Now obviously this heuristic is not optimal when the polygon in question is not close to being the same shape as a rectangle, but it does give you a minimum baseline to work with especially if you don't have much knowledge of what your polygon will look like (or there is high variance in what the polygon will look like). Using this algorithm, it would fill up a large rectangle like so:
Here is the same image without the intermediate rectangles:
For the case of these T-shaped polygons, the heuristic is not the best it could be (in fact it may be almost a worst case scenario for this proposed approximation), but it would work very well for other types of polygons.
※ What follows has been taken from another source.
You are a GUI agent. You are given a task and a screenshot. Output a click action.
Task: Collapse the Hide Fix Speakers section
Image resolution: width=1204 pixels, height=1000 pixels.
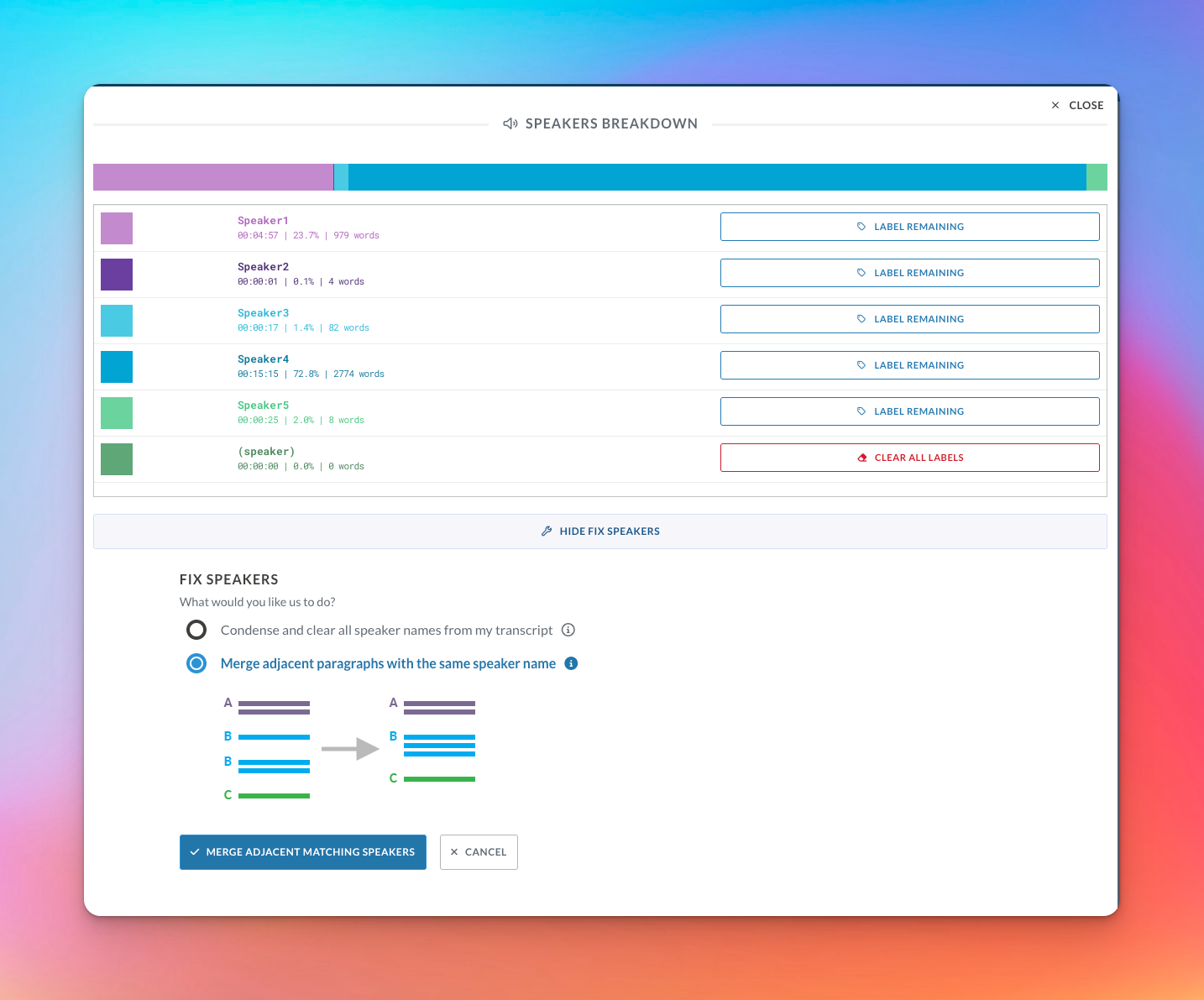click(599, 531)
consider what the other answer said by placing the t's into a square, but instead of just leaving it as a square set the shapes up in a list. Then use True and False to fill the nested list as the shape i.e. [[True,True,True],[False,True,False]] for your T shape. Then use a function to place the shapes on the grid. To optimize the results, create a tracker which will pay attention to how many false in a new shape overlap with trues that are already on the grid from previous shapes. The function will place the shape in the place with the most overlaps. There will have to be modifications to create higher and higher optimizations, but that is the general premise which you are looking for.